Small aside: floats are less magical, than many people make them to be. They can be counterintuitive to unwary, but you can, in fact, ensure some things with certainty.
21 hours ago, Alberth said:
floating point is not exact, it's an approximation of the real value
I'm really not fond of that particular wording, as it conflates several issues (and in some ways is untrue).
21 hours ago, Alberth said:
For example, 1 *n + 1*n != 2*n, for many float values n.
As far as I can tell 1*n+1*n==2*n holds for all non-NaN floats.

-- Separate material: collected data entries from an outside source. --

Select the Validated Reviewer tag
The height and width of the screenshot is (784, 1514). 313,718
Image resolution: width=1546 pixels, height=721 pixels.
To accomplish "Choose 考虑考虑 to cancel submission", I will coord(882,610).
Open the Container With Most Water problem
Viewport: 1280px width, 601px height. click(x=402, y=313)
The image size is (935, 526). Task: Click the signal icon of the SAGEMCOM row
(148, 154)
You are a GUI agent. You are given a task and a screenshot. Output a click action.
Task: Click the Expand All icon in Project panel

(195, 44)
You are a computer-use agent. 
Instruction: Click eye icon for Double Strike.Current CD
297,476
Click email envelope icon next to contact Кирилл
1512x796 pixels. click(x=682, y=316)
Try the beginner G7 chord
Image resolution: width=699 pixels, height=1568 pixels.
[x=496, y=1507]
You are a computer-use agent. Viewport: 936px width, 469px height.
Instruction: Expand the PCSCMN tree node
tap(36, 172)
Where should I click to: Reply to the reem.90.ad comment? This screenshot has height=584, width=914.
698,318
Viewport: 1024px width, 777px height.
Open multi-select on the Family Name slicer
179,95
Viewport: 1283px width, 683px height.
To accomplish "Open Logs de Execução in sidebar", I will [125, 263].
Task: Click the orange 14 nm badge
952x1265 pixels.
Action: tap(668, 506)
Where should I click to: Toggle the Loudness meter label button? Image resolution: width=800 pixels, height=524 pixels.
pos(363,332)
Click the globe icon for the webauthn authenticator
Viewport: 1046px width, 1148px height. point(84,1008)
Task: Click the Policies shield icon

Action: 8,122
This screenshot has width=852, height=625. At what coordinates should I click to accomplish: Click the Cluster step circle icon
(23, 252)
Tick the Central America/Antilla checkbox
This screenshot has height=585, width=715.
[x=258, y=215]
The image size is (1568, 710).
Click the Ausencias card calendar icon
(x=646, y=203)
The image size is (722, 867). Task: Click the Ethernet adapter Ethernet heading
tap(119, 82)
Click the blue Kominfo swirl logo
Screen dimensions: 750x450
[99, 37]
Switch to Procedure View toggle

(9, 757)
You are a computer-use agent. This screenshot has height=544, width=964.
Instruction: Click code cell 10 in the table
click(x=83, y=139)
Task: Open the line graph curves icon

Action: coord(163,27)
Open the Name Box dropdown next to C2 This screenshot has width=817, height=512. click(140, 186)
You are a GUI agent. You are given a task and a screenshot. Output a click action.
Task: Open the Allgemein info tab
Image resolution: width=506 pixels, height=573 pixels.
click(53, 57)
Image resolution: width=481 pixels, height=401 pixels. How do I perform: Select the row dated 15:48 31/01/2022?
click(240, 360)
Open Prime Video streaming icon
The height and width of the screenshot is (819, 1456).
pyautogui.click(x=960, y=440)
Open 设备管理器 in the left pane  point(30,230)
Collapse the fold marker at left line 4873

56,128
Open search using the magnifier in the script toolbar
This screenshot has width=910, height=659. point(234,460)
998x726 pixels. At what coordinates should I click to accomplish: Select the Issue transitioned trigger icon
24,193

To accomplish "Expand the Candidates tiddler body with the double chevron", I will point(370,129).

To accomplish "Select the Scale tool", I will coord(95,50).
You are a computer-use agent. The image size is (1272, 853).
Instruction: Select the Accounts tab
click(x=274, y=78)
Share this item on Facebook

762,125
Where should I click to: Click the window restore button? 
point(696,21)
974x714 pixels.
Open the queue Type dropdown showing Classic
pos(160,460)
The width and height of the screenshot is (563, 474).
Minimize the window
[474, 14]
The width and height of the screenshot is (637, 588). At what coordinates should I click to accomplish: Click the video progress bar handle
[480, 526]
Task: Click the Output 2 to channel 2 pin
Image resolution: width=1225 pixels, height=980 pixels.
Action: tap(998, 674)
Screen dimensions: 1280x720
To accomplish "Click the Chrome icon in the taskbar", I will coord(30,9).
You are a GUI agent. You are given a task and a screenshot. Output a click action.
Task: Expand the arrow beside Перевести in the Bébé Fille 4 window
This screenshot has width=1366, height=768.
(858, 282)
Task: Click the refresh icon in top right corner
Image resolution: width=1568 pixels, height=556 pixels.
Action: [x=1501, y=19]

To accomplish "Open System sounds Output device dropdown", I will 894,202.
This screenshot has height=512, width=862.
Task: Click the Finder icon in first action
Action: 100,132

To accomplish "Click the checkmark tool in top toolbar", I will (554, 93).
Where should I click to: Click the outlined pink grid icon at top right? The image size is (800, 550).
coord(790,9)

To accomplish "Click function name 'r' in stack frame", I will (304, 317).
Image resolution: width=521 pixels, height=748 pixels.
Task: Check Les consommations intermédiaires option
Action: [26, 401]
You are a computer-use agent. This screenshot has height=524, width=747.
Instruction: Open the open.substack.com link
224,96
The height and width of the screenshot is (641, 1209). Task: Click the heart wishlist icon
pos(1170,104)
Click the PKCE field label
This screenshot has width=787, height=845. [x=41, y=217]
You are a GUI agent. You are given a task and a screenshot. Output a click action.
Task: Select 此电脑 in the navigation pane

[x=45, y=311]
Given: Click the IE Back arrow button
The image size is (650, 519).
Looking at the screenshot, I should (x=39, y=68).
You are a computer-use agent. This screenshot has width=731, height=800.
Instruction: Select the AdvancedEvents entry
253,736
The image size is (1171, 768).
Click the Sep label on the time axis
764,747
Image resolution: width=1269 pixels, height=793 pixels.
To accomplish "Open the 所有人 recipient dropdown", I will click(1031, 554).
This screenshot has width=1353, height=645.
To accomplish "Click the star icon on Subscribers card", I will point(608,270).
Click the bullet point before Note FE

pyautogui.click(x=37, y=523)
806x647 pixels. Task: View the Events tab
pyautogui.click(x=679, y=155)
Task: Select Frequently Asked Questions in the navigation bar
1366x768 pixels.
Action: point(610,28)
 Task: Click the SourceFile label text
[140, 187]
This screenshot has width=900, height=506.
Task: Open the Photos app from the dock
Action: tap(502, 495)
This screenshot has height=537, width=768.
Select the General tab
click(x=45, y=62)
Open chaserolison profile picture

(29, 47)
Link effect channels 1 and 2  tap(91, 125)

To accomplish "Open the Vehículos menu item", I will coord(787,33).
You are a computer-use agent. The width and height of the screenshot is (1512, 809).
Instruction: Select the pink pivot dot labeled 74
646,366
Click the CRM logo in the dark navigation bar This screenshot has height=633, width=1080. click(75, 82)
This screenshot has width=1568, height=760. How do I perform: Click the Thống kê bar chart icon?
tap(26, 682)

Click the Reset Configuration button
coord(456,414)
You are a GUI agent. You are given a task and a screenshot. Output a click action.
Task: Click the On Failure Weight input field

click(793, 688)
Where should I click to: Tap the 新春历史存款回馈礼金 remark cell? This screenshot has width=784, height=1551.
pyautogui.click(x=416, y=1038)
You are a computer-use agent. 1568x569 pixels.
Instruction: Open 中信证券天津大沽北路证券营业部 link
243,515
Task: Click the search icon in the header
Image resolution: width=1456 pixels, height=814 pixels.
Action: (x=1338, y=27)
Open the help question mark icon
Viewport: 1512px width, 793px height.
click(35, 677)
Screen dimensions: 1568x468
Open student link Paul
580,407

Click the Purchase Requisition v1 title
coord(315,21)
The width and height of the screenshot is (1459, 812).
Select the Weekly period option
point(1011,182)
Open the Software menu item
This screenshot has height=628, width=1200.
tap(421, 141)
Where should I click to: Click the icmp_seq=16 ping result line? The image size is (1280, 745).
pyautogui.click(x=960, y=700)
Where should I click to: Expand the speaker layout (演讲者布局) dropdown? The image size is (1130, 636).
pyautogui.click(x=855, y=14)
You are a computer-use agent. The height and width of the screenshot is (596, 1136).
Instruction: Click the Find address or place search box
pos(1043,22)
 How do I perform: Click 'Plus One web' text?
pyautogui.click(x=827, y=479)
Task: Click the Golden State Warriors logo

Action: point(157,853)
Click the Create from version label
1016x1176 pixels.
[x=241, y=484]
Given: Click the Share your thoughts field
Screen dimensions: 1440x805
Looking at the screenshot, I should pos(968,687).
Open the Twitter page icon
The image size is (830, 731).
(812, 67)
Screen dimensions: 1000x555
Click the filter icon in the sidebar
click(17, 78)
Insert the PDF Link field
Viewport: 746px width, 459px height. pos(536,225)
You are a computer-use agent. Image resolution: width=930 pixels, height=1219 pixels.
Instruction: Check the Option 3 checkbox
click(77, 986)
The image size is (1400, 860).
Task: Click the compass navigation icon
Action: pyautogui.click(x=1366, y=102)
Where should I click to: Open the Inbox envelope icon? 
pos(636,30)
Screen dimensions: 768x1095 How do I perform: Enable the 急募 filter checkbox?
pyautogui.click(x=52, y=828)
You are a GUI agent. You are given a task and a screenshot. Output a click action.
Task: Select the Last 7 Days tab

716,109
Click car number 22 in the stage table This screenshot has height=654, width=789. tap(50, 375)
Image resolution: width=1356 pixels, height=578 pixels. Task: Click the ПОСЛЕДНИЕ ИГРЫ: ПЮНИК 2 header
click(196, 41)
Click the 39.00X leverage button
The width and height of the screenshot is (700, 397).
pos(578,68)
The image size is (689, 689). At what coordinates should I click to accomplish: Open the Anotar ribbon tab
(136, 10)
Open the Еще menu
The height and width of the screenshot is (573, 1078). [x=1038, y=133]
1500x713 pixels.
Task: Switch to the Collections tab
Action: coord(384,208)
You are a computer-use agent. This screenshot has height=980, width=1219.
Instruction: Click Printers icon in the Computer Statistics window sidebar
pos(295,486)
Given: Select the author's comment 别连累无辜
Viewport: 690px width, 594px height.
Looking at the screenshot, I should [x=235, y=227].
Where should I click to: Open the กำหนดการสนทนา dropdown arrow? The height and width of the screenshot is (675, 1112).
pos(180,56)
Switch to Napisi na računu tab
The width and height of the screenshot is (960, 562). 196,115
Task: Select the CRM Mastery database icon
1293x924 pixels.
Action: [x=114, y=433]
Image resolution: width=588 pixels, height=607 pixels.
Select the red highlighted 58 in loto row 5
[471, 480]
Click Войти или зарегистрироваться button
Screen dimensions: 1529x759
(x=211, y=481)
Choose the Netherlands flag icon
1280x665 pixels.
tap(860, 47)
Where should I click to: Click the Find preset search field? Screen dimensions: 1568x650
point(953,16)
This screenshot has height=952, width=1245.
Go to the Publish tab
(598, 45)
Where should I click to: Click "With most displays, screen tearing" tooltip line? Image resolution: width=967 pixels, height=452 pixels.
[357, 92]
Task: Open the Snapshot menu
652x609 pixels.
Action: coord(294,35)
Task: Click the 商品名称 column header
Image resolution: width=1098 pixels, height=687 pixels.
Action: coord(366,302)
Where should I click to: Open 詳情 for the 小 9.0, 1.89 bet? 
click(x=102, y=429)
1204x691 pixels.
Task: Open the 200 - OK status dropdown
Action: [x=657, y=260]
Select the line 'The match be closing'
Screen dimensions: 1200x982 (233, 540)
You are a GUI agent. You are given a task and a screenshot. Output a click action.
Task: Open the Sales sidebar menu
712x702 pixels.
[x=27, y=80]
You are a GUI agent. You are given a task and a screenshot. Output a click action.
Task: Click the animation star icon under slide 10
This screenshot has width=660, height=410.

Back to the topic at hand. Some clarifications would be welcome (e. g. drawStuff does not mention pan at all), but there seems to be enough information now to piece the problem together.
First off, if
3 hours ago, suliman said:
If i skip the remainder (% operator) all together and calc which would be the first tile shown (top left corner of the game-window) this works fine:
you may simply go with that.
Now, as to why the original code doesn't work. The reason have already been mentioned by few people, but I'll elaborate.
The lines are at
i * TILE*scale + pan.y
on the y-axis.
The first (least y) line that fits on the screen is at i=startY such that
0 <= startY * TILE*scale + pan.y < TILE*scale
-pan.y <= startY * TILE*scale < TILE*scale - pan.y
startY = ceil(- pan.y / (TILE*scale)) {assuming scale>0}
It's offset is
ceil(- pan.y / (TILE*scale)) * (TILE*scale) + pan.y
which is
-floor(pan.y / (TILE*scale)) * (TILE*scale) + pan.y
that is mod(pan.y, TILE*scale), assuming modulo is defined to be always non-negative, which std::fmod isn't.
This is different from mod((int)pan.y, (int)(TILE*scale)) which you are doing (once more, disregarding negatives).
In fact, difference can be estimated as frac(TILE*scale)*startY (not always true, since it can wrap-around), which may be quite large. This explains why integer TILE*scale work fine.